_SUPPLIED DATA_.

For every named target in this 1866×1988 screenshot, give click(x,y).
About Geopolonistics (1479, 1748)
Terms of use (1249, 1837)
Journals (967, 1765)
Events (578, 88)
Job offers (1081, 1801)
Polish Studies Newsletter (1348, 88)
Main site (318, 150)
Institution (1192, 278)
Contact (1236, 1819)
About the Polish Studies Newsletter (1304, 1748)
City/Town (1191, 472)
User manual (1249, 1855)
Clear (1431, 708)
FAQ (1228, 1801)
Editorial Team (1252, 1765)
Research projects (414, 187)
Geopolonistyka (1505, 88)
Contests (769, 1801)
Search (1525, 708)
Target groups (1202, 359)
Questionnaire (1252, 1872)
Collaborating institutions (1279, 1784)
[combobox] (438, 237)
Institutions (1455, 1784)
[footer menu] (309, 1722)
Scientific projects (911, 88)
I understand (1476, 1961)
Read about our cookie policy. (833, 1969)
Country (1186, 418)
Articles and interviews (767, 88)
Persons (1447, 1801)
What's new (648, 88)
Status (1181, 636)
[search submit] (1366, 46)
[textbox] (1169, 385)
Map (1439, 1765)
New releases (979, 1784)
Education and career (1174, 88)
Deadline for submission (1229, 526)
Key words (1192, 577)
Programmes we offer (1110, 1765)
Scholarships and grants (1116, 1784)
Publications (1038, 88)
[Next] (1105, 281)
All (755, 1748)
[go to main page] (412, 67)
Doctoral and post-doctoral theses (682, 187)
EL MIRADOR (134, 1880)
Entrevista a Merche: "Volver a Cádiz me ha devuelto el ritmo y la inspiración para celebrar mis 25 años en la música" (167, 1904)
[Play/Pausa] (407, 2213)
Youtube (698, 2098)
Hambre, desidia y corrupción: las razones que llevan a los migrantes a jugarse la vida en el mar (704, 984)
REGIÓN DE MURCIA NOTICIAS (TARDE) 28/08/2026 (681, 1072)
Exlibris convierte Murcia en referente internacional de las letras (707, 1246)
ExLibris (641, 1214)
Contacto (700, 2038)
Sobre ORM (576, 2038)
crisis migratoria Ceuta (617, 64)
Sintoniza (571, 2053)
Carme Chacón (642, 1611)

_EXERCISE DESCRIPTION_. Count lines above with the word "Polish". Give the number only.

_REPLY_. 2